End User

These are reference class and function definitions likely to be useful to everyone.

intake.open_catalog([uri])

Create a Catalog object

intake.registry

Dict of driver: DataSource class

intake.register_driver(name, value[, ...])

Add runtime driver definition to list of registered drivers (drivers in global scope with corresponding intake.open_* function)

intake.unregister_driver(name)

Remove runtime registered driver

intake.upload(data, path, **kwargs)

Given a concrete data object, store it at given location return Source

intake.source.csv.CSVSource(*args, **kwargs)

Read CSV files into dataframes

intake.source.textfiles.TextFilesSource(...)

Read textfiles as sequence of lines

intake.source.jsonfiles.JSONFileSource(...)

Read JSON files as a single dictionary or list

intake.source.jsonfiles.JSONLinesFileSource(...)

Read a JSONL (https://jsonlines.org/) file and return a list of objects, each being valid json object (e.g.

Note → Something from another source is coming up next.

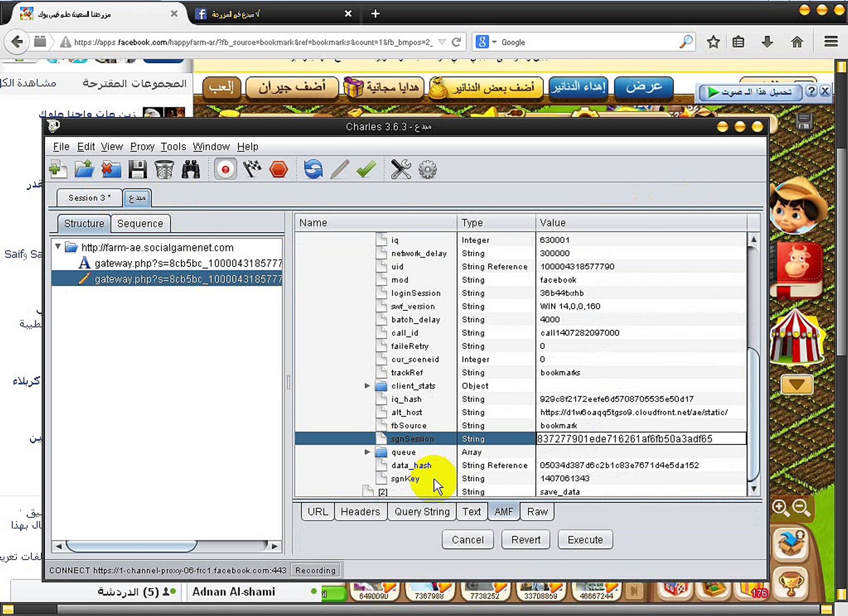Switch to the Query String tab
This screenshot has width=848, height=616.
422,512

intake.source.npy.NPySource(*args, **kwargs)

Read numpy binary files into an array

intake.source.zarr.ZarrArraySource(*args, ...)

Read Zarr format files into an array

intake.catalog.local.YAMLFileCatalog(*args, ...)

Catalog as described by a single YAML file

intake.catalog.local.YAMLFilesCatalog(*args, ...)

Catalog as described by a multiple YAML files

intake.catalog.zarr.ZarrGroupCatalog(*args, ...)

A catalog of the members of a Zarr group.

intake.interface.gui.GUI([cats])

Top level GUI panel that contains controls and all visible sub-panels

intake.open_catalog(uri=None, **kwargs)

Create a Catalog object

Can load YAML catalog files, connect to an intake server, or create any arbitrary Catalog subclass instance. In the general case, the user should supply driver= with a value from the plugins registry which has a container type of catalog. File locations can generally be remote, if specifying a URL protocol.

The default behaviour if not specifying the driver is as follows:

  • if uri is a single string ending in “yml” or “yaml”, open it as a catalog file

  • if uri is a list of strings, a string containing a glob character (“*”) or a string not ending in “y(a)ml”, open as a set of catalog files. In the latter case, assume it is a directory.

  • if uri begins with protocol "intake:", connect to a remote Intake server

  • if uri is None or missing, create a base Catalog object without entries.

Parameters
uri: str or pathlib.Path

Designator for the location of the catalog.

kwargs:

passed to subclass instance, see documentation of the individual catalog classes. For example, yaml_files_cat (when specifying multiple uris or a glob string) takes the additional parameter flatten=True|False, specifying whether all data sources are merged in a single namespace, or each file becomes a sub-catalog.

See also

intake.open_yaml_files_cat, intake.open_yaml_file_cat
intake.open_intake_remote
intake.registry

Mapping from plugin names to the DataSource classes that implement them. These are the names that should appear in the driver: key of each source definition in a catalog. See Plugin Directory for more details.

intake.open_

Set of functions, one for each plugin, for direct opening of a data source. The names are derived from the names of the plugins in the registry at import time.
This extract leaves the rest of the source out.